This is a somewhat belated review of the Eton E5 shortwave radio which has been my faithful campanion for the last 10 years. Purchased for the one and only purpose of outside use this little workhouse has seen action on some of the UK’s highest and most beautiful mountains.
On the lookout for a new portable shortwave receiver that had at least a basic SSB function I wandered into my local electronics shop and spotted this E5 at a great price in the discount section. Always one for a bargain I grabbed the nearest shop assistant to find out exactly why the radio was so cheap fearing that there might be something functional wrong with it.
After giving me and the radio a blank look the first shop assistant walked away vowing to find the one person who actually knew about all the technical things which left me wondering just where the line is in an electronics shop between non technical and technical “stuff”.
Turned out that the only problem with the E5 was that it had been stuck in the shop window for some months and someone had thrown away the box and manual making it impossible to sell at a good price. No complaints from me as the radio itself was it great condition. After a bit of haggling the shop added a power adapter to the deal for a total cost of 80GBP and I headed home to try out my new toy.
For those not familiar with the E5 here is a quick run down of the basic specifications.
- Coverage : AM 520-1710 KHz, FM 87.5-108 MHz, LW 150-510 KHz, Shortwave 1711-29999 KHz
- Single Side Band operation with fine tuning
- Proper headphone socket
- 3.5MM external antenna socket
- Line out for recording
- Keypad lock feature
- 700 memory presets
- Tuning modes Auto-Scan, Manual-Scan, Direct input and Manual
- Powered by 4 x AA batteries
Tough Little Radio
During the summer months me and my partner spend a good deal of time climbing and camping on top of the UK’s mountains and the E5 has been with us every step of the way for the last 10 years. Even though we have done our best to look after it sometimes circumstances have been out of our control meaning the radio has picked up some damage in its outdoor life but has never stopped working.
Apart from good performance for me a quality shortwave radio is one that’s not going to stop working after a few little knocks and the E5 passes that test with flying colors.
How to Break a Telescopic Aerial
Telescopic aerials are a great invention but there design does make them easily damaged and are usually the first thing to get broken on a field radio.

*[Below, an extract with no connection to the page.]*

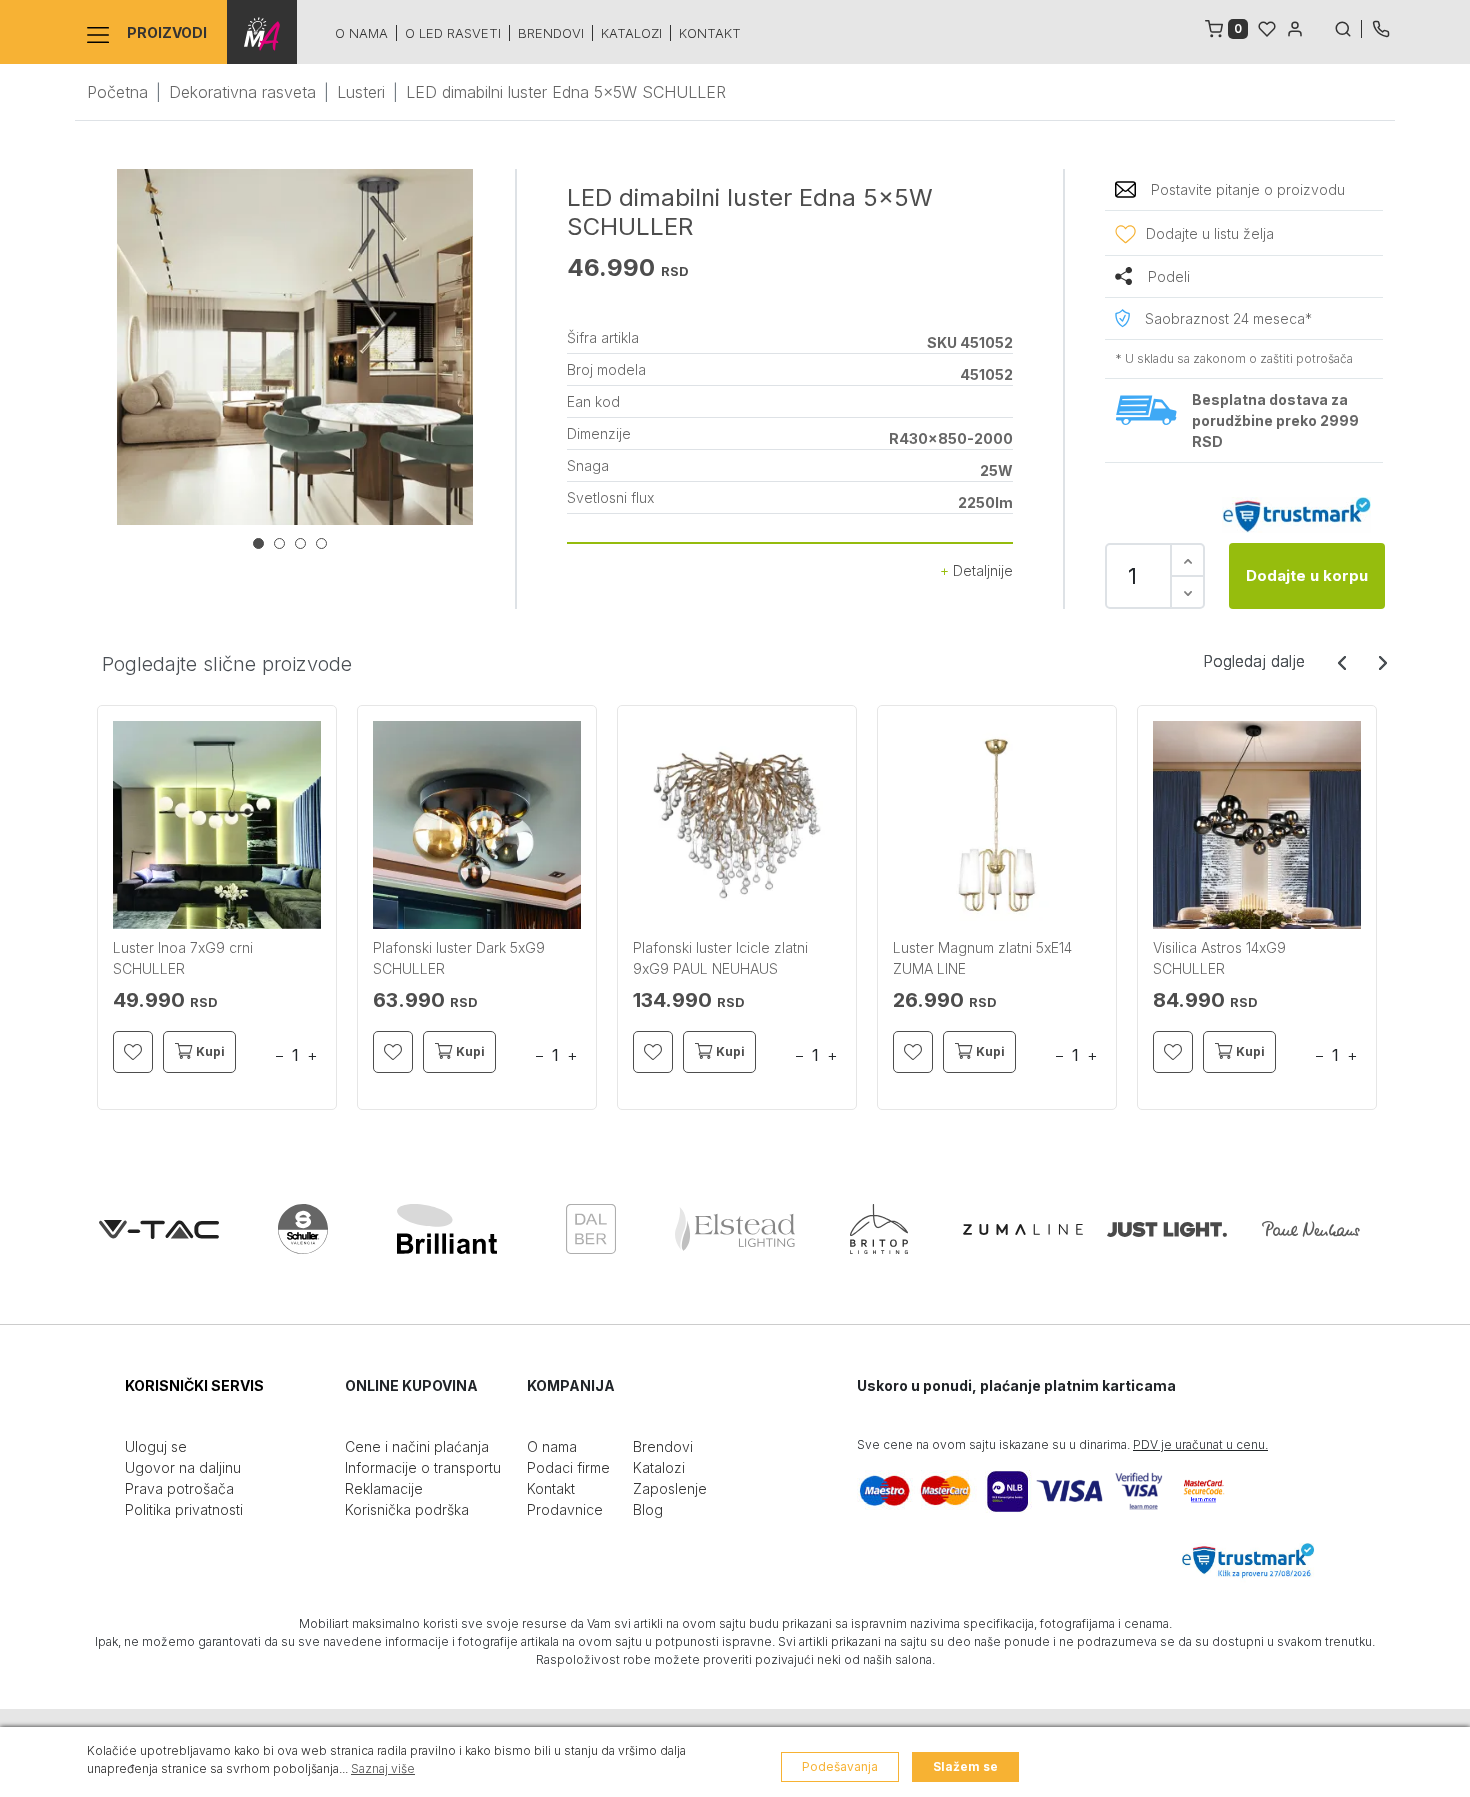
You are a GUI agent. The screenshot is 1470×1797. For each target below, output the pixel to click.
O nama (361, 33)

The destruction of the aerial on this E5 was a joint effort between me and my partner. My part was forgetting to attach a 3.5MM jack plug to the 40 Meter wire antenna that was meant to be used for a bit of mountain top DX which left me with no choice but to tape it to the telescopic instead and my partners role was falling into to rucksack that the radio was sitting on resulting in the nice shiny telescopic being ripped out of the E5 and snapped like a twig.
Never got around to replacing the aerial and as you can see from the first photo on this page opted to use a piece of wire instead.
Loss of the Tuning Knob
As the E5 is loud enough to be used to listen to FM radio stations while hiking it is usually slotted into the webbing on the side of my backpack putting it in harms way. In the summer months bracken grows to leave a springy carpet on large open spaces in the UK and even though it looks flat it does a very good job of hiding surprisingly big holes in the ground. Making camp after a few humorous hours falling over countless times while walking from one mountain to another we released the E5 had suffered a further injury.
Luckily there was still enough of the stem sticking out for us to use the radio and managed to find a rough replacement when we returned home.
The scarping on the front panel is the result of me losing my footing while walking on mist covered rocks and taking a 30 meter slide down a mountain. The E5 was in its usual spot in the backpacks side webbing and got crushed against some rocks on the way down.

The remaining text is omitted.